First of all it might make sense to present your issues and then we can see if some progress can be made?

I mean no offense. I mean that, from an end-user point of view, once we get some of the most prevalent shader authors involved in the latest technology, we can probably gain access to better shaders.

Look we can always improve shaders for sure this is never going to be a ‘done’ thing. Someone somewhere is going to like one look better than another and so there is no shader that will satisfy all tastes.

What would be helpful is to describe what you mean by ‘from a user point of view’ - are you after: slot/shadow masks, curved geometry, convergence problems, NTSC/PAL signal artifacts, RF/Composite/s-video artefacts, phosphor afterglow, more colour control, more control of what is there already?

You have to bear in mind this is a very different way to doing things than before and there isnt going to necessarily be a mapping from all the things done in SDR shaders to HDR ones.

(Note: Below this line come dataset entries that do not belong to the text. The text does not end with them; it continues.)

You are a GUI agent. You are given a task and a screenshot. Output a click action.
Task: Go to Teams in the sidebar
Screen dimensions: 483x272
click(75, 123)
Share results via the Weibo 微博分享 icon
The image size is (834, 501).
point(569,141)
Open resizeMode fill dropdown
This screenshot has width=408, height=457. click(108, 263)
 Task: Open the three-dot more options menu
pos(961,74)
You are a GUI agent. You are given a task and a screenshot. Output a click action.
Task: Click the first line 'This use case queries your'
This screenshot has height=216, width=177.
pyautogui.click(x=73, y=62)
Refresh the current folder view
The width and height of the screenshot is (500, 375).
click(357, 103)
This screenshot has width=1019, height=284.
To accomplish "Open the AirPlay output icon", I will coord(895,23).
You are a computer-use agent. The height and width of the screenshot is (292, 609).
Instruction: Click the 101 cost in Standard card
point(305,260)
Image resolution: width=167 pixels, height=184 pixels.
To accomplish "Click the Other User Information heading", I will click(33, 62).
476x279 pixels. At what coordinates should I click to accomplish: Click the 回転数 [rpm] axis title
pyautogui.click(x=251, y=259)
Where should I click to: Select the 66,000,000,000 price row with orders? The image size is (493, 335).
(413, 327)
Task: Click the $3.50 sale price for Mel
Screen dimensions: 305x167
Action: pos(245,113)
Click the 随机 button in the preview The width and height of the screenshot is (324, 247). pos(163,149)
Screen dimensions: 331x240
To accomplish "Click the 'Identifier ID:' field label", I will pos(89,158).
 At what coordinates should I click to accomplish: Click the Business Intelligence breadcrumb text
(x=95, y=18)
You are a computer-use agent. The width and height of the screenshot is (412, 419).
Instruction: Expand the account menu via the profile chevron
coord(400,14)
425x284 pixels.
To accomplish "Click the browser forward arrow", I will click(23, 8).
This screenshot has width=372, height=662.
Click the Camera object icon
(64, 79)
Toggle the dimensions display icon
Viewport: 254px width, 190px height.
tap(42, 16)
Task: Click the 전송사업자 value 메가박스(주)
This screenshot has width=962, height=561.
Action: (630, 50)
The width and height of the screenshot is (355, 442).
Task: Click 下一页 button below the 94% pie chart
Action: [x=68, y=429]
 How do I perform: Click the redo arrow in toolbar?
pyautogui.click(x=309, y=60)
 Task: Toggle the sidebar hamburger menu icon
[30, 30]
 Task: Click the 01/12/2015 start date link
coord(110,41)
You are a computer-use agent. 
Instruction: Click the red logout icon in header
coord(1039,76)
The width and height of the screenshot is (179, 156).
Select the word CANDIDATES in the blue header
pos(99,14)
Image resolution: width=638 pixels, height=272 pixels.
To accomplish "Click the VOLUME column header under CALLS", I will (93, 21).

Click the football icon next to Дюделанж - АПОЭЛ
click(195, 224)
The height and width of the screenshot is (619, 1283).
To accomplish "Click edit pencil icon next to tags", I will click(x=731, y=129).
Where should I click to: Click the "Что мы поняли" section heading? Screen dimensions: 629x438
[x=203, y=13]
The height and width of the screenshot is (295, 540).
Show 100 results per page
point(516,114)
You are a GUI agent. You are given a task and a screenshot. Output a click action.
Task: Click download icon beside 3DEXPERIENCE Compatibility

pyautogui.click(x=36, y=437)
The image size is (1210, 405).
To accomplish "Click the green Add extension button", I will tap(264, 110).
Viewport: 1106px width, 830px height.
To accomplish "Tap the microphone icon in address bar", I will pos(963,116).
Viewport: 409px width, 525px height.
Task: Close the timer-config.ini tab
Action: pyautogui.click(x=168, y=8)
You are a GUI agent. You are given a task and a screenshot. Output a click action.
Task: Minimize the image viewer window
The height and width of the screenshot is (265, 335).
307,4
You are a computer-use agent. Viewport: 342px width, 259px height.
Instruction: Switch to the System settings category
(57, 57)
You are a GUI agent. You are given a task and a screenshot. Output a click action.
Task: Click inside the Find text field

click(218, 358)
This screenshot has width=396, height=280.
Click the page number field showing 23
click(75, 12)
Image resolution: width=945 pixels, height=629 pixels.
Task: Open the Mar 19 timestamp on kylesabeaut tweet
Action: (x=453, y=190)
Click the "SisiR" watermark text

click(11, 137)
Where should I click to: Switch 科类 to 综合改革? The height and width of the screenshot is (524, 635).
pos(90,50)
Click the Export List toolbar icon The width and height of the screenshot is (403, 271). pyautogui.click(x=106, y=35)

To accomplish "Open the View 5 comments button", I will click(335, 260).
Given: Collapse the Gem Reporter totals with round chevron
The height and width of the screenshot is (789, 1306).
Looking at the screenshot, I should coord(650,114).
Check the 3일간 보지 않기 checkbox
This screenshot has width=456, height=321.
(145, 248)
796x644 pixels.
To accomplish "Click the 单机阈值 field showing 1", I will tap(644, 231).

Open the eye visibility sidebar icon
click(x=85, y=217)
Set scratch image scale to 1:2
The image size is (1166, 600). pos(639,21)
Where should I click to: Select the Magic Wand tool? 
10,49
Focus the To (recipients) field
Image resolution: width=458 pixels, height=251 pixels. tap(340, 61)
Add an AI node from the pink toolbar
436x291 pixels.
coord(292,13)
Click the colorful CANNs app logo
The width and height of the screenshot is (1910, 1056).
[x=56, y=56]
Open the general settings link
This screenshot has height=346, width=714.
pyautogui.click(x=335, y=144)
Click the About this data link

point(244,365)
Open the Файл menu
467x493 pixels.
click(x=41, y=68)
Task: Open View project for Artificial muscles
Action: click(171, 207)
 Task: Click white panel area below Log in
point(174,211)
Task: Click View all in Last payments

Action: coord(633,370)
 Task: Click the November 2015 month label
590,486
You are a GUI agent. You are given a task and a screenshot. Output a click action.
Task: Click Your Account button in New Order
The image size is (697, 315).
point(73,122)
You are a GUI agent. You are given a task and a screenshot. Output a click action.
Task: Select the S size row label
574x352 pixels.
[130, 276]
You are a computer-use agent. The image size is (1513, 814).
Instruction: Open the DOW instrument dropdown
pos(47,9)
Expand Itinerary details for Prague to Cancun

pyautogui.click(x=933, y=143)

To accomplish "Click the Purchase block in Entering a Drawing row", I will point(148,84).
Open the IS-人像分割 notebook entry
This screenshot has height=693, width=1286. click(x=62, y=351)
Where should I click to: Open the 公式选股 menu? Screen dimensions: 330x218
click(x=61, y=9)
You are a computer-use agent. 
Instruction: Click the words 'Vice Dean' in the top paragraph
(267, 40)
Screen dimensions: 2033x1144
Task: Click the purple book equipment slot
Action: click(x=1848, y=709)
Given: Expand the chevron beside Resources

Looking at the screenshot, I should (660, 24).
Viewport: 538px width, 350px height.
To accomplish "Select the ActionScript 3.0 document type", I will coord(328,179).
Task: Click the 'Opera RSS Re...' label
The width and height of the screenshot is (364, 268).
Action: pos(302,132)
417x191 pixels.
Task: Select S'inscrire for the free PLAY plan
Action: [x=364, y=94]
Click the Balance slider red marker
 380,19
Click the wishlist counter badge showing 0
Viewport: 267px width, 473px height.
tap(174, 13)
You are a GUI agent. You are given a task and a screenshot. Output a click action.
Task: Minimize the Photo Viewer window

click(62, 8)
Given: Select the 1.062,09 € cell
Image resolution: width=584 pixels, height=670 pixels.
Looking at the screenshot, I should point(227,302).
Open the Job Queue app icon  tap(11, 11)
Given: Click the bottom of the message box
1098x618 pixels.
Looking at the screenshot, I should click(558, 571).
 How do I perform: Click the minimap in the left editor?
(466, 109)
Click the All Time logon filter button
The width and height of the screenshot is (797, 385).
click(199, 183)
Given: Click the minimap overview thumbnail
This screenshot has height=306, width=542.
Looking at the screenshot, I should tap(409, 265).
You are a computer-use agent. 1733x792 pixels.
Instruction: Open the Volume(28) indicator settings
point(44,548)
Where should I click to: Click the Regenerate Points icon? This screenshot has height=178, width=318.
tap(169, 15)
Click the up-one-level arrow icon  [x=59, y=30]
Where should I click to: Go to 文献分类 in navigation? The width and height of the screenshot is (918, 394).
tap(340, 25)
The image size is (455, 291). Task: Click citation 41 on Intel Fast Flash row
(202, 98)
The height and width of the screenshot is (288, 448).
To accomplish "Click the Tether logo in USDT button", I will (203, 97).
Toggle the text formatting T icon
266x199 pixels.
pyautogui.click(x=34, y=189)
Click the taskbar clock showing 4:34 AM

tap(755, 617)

You can of course implement all the blooms, noise generators you like in HDR as well but other than for replicating a poor signal then they probably aren’t needed as much or to put it another way what part of the CRT screen are you trying to replicate that you aren’t doing with brightness?

1 Like

You already have many options, i don’t really get what you are trying to say here or just starting some flame about “prevalent authors and better shaders”, because that’s a bit disrespecting you know and looks like some bait to start some flame war. After all you could always use Guest.r-Dr.Venom-advanced, disable what you don’t need and go on. If you expect to look exactly like a BVM monitor just because it’s 4K and bright, probably you are in bad luck lol.

PS if you want a BVM just buy a 1280*1024 CRT PC monitor. It will cost you 50 $. Then apply interlacing shader :wink:

2 Likes

At a slight tangent has anybody seen a BVM in person (I haven’t) but I can imagine the scanlines are super bright as the size of the gaps between them looks massive - I wouldn’t be surprised if it’s a 25%(scanline)75%(blank) ratio and that’s not taking into account the scanline being brighter at the center than the edges.

You sadly can’t get this across in photos at least taken with camera phones and displayed back on phone displays.